What Would Have Stopped This

Five controls. Any one of them breaks the chain.

1. Pin GitHub Actions to commit SHAs. The tag poisoning worked because consumers used @v1. A force-push to a tag silently changes what every consumer executes. Pin to the full SHA.

2. Remove pull_request_target or isolate its secrets. Replace with pull_request for any job that executes fork code. If pull_request_target is required, never pass secrets to steps that process untrusted input.

3. Scope CI/CD IAM roles to minimum permissions. The stolen credentials could enumerate every service in the account. A CI/CD role that can call ListUsers, ListSecrets, and DescribeTasks is giving attackers a free map of your infrastructure.

4. Deny ecs:ExecuteCommand for CI/CD roles. This is the single change that breaks the pivot. Without ECS Exec access, the attacker has reconnaissance but no data.

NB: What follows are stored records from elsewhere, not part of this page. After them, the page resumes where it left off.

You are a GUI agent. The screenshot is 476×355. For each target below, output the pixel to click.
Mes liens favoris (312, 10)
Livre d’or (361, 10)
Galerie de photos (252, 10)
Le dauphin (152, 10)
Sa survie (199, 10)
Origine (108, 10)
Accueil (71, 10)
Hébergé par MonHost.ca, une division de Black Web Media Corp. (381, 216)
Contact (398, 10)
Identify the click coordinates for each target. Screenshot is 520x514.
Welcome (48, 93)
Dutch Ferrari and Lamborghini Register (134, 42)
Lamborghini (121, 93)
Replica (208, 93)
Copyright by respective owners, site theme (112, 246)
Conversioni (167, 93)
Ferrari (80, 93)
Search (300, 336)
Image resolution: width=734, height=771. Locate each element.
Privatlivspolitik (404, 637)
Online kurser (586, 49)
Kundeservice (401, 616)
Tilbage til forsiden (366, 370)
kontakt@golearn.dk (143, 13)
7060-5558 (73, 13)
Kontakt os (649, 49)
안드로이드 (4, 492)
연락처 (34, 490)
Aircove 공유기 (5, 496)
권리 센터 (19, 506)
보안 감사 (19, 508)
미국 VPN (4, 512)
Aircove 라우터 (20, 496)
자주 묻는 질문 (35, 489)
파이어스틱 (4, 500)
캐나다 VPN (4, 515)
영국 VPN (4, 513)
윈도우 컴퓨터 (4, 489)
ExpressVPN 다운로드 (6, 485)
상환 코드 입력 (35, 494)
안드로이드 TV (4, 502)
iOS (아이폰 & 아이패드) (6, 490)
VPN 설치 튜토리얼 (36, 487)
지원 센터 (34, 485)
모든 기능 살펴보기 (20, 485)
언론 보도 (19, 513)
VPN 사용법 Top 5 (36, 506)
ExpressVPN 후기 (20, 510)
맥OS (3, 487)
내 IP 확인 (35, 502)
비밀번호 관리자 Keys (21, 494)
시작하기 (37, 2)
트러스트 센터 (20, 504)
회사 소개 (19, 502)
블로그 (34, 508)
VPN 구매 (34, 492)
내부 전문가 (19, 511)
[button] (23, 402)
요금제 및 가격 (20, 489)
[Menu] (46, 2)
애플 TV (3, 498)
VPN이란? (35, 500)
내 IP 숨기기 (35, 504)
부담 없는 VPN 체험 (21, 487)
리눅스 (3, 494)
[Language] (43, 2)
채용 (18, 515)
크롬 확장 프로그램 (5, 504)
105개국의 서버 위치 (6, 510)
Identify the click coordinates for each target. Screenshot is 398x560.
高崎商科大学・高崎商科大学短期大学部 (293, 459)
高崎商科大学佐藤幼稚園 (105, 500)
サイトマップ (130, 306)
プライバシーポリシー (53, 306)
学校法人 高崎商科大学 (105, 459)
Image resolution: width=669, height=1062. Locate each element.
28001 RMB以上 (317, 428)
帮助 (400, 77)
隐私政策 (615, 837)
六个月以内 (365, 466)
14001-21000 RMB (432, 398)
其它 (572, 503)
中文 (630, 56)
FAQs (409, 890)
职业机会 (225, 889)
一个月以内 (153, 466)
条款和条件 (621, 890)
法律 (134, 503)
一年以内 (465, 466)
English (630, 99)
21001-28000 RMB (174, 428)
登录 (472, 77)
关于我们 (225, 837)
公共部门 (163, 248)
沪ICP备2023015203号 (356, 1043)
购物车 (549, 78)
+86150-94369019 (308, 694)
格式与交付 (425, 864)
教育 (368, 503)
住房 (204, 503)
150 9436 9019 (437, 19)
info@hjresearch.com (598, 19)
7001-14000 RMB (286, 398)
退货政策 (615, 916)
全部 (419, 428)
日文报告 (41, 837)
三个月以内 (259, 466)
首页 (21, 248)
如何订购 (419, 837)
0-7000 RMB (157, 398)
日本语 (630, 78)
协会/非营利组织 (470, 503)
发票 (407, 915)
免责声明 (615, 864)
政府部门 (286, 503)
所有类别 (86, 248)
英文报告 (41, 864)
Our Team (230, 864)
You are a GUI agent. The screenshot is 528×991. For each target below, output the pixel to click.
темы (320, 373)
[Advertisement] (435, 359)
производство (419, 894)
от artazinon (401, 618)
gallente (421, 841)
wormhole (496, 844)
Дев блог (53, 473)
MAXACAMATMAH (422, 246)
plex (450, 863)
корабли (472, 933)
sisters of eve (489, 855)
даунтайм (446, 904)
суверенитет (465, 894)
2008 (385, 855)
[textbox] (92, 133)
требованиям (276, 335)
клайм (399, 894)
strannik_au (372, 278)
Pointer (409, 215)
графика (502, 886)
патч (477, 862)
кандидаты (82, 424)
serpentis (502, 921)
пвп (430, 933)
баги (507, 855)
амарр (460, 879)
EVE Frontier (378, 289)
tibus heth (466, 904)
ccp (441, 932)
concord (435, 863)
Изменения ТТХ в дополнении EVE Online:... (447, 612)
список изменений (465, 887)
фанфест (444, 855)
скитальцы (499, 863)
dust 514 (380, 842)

5. Separate sensitive data from CI/CD-accessible resources. Customer exports and Terraform state files should not live in buckets that CI/CD roles can enumerate. State files belong in a dedicated state account with strict access controls.

Running the Lab

git clone https://github.com/raajheshkannaa/teampcp-goat.git
cd teampcp-goat
make preflight    # Check tools and environment
make deploy       # Deploy AWS infrastructure (~$1-2)

Module 1 runs locally with act (no AWS needed for the CI/CD exercises). Module 2 requires the deployed infrastructure. The full kill chain takes about 49 minutes. Six flags total. make destroy when done.

The lab includes Claude Code slash commands for interactive guided mode (/project:start) and a writeup template (docs/writeup-template.md) for documenting your experience as a portfolio piece.